The Major Arcana as Photographers
copyright © 2019 Joanne Matthew
The budding new photographer is the Fool – just beginning his photographic journey. He has acquired all the tools he believes he needs from the Magician – the digital SLR, the memory card, battery charger, and various lenses. The High Priestess has shared some of her innermost secrets to success with the Fool, advising him on lighting techniques, close-ups, landscapes, and more.
The Empress urges him to photograph the children of the world who are the most vulnerable and in need. The more the public sees, the more help they might receive. The Emperor has taken a stand to protect the children in whatever way possible, and agrees with the Empress.
The Hierophant is what you call “old school” in the way that he can only see straight through the lens. He cannot adapt to digital technology and photo manipulation, but knows that you may develop your own style and techniques.
The Lovers want the Fool to photograph the “couples” in nature – the birds who choose life-long mates, for example. – partnerships such as the bees who carry the pollen from plant to plant, the rain that falls to allow growth, the snows that cover and protect the earth throughout the coldness of winter, and so much more. The Lovers know that alliances in nature are the reason for life, and without them, we may cease to exist.
The Chariot honors the photographer’s ability to take charge of how he photographs what he sees, how he manipulates his views, and what he ultimately shows to the public. Strength may often put the photographer in a dangerous situation, but gives the courage to put aside the fear and continue the mission. This is also in conjunction with the Hermit, who has shone his light on the photographer’s inner soul, thus guiding his vision and ideas every time he pushes the shutter button.
The Wheel of Fortune knows that not every picture will be perfect. Wheel knows that every photographer must sometimes take many shots of the same scene or subject, hoping that one out of all those shots will be the perfect photo to convey his feelings.
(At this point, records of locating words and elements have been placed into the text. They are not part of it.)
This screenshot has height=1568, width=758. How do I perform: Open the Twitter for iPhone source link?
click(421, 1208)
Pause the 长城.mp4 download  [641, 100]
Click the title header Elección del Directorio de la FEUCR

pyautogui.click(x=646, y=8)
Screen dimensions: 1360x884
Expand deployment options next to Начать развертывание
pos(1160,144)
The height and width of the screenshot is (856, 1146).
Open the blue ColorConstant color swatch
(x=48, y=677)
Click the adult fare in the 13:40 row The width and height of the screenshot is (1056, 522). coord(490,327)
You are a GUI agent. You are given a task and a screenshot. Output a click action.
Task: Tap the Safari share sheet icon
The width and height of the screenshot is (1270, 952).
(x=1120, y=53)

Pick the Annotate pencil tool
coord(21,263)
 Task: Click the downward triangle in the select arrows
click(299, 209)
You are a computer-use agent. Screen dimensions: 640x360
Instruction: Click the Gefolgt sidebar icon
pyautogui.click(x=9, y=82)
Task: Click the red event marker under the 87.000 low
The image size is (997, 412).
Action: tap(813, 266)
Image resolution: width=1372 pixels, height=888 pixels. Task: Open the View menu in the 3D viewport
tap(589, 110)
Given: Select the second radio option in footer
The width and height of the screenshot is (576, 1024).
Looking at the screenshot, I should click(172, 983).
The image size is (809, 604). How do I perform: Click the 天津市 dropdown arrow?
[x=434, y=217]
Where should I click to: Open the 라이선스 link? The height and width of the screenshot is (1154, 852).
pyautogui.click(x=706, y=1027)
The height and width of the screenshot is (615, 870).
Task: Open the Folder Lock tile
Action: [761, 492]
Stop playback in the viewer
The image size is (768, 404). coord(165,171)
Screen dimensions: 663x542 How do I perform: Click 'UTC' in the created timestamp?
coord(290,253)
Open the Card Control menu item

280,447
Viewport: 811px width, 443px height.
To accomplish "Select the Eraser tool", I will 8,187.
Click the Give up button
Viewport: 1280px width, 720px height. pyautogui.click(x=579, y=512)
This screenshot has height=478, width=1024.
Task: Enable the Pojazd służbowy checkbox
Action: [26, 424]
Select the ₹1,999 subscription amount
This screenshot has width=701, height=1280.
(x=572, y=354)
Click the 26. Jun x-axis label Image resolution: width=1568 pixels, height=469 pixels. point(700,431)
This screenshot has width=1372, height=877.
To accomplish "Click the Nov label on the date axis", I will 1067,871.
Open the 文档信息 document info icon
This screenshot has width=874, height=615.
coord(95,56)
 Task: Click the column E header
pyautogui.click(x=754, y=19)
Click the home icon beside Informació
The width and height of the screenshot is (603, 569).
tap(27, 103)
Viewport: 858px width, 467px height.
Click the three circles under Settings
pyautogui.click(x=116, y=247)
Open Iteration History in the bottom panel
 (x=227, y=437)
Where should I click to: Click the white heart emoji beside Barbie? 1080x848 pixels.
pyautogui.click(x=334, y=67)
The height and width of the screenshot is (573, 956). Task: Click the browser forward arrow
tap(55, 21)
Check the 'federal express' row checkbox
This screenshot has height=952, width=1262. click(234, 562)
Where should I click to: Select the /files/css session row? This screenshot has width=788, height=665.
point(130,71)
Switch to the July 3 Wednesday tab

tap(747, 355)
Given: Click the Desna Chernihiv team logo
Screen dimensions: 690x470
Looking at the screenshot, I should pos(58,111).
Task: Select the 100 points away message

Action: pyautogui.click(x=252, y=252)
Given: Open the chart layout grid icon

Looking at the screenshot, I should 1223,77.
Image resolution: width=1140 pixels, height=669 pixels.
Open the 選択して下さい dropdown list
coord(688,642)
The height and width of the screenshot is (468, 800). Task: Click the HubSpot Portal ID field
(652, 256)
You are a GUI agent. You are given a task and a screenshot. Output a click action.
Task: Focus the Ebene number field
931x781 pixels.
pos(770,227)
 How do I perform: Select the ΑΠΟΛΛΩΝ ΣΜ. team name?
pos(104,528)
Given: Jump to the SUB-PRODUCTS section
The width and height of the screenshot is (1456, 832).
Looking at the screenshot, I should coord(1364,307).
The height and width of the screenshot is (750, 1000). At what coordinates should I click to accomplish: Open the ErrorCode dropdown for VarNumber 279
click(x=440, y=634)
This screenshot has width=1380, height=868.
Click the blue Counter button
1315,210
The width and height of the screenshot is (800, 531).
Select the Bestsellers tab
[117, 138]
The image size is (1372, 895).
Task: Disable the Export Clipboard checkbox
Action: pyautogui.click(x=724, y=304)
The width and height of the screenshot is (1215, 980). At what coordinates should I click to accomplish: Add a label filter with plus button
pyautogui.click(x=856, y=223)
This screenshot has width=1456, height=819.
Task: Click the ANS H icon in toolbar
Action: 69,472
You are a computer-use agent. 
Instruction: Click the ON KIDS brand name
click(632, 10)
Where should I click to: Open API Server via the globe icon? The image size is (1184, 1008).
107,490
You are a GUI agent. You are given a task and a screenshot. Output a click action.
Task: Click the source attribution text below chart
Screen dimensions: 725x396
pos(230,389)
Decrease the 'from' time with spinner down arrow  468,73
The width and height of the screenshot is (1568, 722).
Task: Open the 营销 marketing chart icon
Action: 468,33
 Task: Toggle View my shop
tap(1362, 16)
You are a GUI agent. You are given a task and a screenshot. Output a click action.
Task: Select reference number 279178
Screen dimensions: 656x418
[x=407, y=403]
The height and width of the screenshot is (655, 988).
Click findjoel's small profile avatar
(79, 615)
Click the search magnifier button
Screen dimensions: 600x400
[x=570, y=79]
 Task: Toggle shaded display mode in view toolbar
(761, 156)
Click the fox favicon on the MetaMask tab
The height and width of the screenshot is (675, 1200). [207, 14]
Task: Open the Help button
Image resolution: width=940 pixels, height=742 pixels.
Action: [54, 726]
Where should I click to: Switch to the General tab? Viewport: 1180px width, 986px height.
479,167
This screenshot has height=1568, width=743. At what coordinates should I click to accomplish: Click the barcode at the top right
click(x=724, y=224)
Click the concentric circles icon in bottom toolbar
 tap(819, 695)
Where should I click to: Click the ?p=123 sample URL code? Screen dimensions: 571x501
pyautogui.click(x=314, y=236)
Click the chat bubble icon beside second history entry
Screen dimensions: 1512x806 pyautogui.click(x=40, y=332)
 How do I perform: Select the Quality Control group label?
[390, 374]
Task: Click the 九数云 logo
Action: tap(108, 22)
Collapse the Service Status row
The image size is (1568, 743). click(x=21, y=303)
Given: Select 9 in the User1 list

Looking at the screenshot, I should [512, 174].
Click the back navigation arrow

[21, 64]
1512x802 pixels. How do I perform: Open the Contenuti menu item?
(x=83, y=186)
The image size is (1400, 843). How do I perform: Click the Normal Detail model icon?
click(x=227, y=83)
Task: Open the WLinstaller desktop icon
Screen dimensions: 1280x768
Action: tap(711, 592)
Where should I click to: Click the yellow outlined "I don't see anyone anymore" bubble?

Justice tells the Fool to not be so harsh on himself – do not judge yourself by your failures, or by what others think. Be fair to yourself – keep everything in the proper perspective.
The Hanged Man knows what it’s like to feel burned out. When this happens, he tells Fool, take a break, chill out, think about approaching your goals from a different position.
Death, always trying to be a downer, wants the Fool to give up, but perhaps it’s just some new, more advanced equipment that will make all the difference. Fool is advised to put aside the old, outdated software, and learn a new technique.
Always the peacemaker, Temperance wants Fool to stay calm. Keep the dreams and desires in check with reality. If you keep your head in the clouds, know that your feet are still planted firmly on the ground.
The Devil, devious as he is, likes to sabotage the photographer, especially if he knows the photographer has many bad habits – not taking good enough care of the equipment, not having the battery charged at a pivotal moment—-but all this can be avoided, as long as the photographer is aware of his bad habits and strives to avoid them.
Accidents do happen, and the Tower will sometimes cause a lens to fall, or some other tragic pitfall to happen. Often, the photographer will miss the opportunity for that one outstanding photograph, and knows the chance at that one spot, or one subject may never come again. But, Tower tells Fool, there will be other “perfect” subjects, and you will be at the right place, at the right moment.
The Star realizes every photographer’s dream is to become famous – to be recognized for the exceptional talent he/she has with a camera. Keep shooting, keep dreaming – nothing is impossible, and everything is possible.